__TASK__
Return the lines from the one containing "You are a computer-use" to the one containing "(1119, 717)", both included, with the pictures left out.

__PROVIDED MATERIAL__

——————

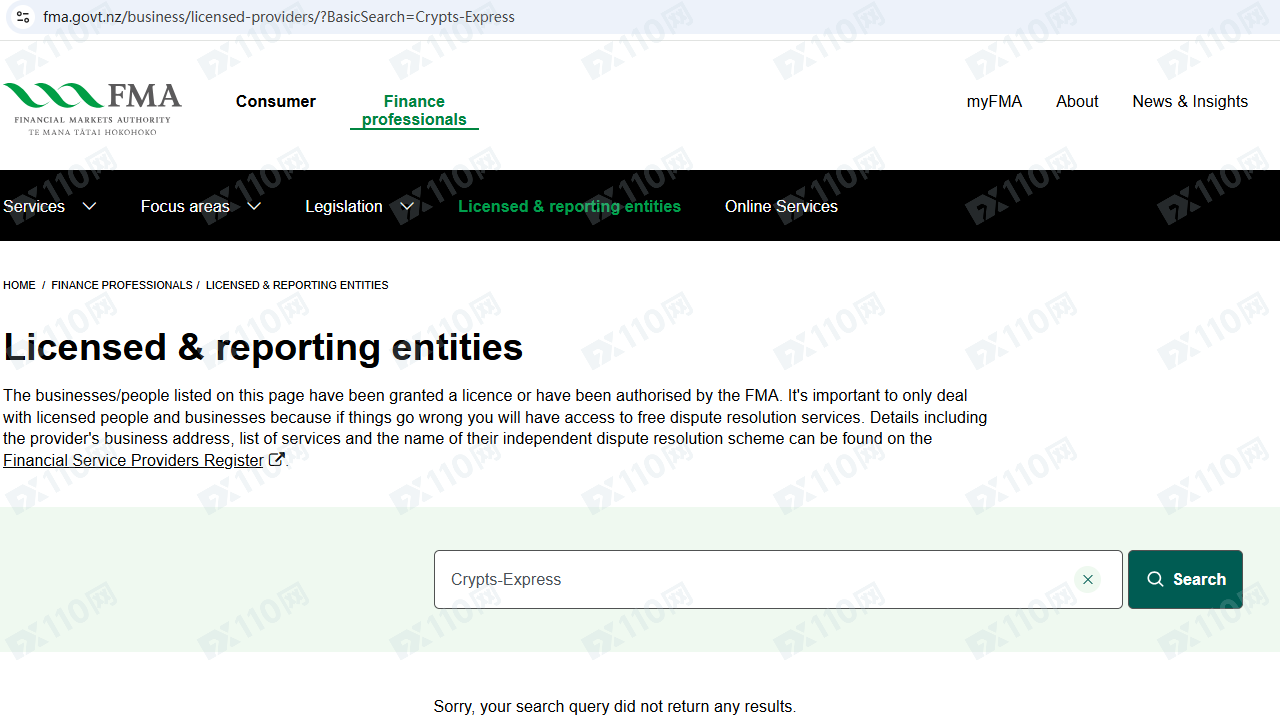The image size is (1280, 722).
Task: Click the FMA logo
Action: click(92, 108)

——————

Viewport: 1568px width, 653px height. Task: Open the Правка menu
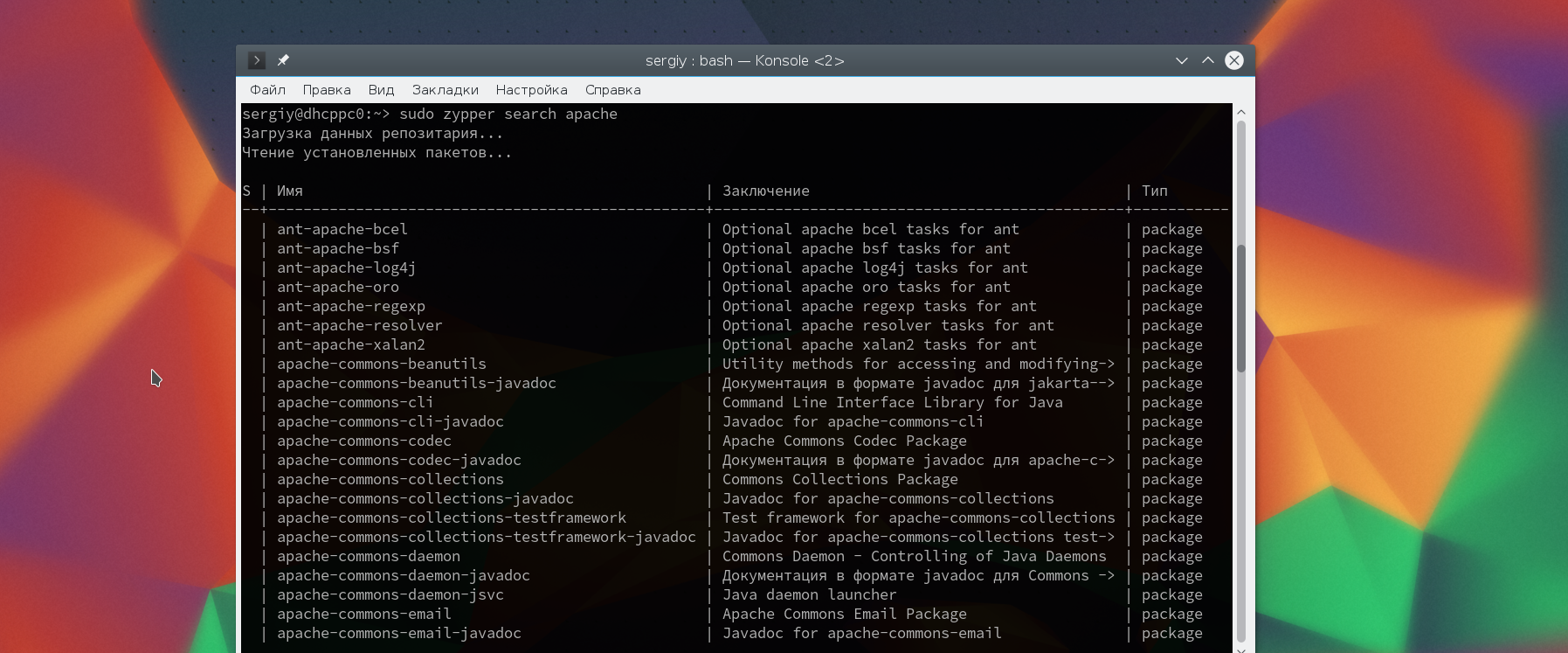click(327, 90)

——————

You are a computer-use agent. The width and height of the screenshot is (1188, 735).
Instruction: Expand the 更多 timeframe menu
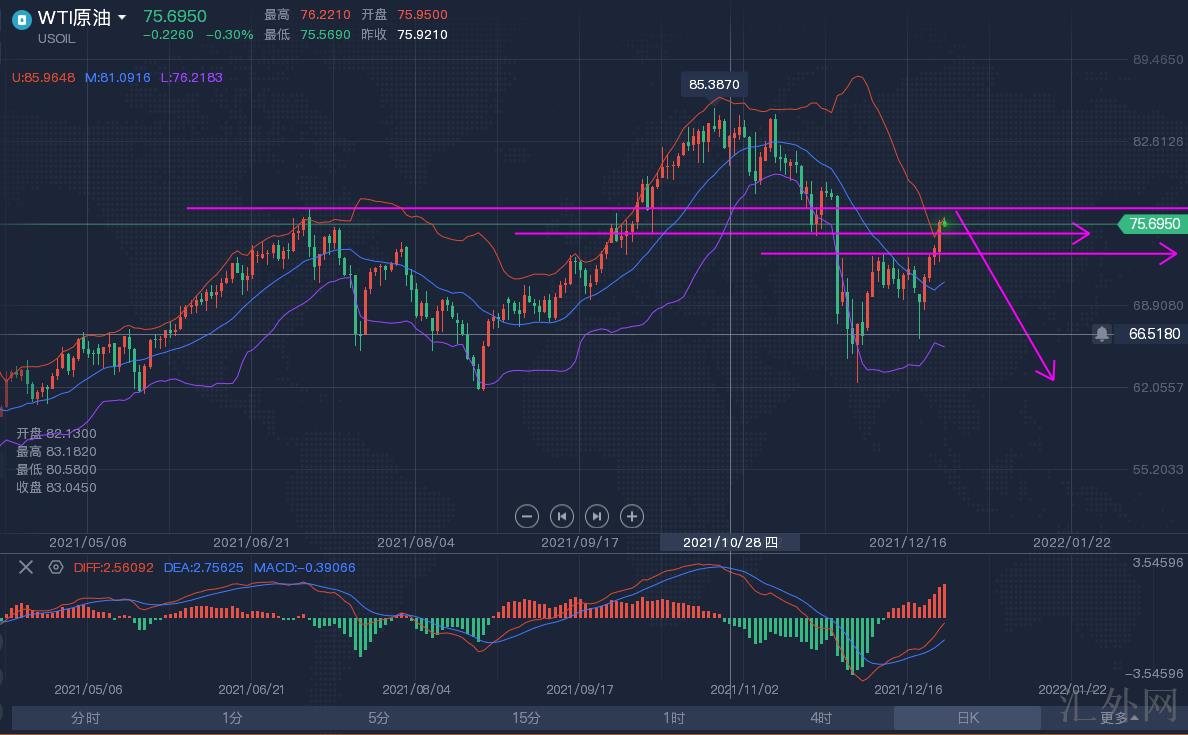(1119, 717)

——————

__WORKED SOLUTION__
You are a computer-use agent. The width and height of the screenshot is (1188, 735).
Instruction: Expand the 更多 timeframe menu
(1119, 717)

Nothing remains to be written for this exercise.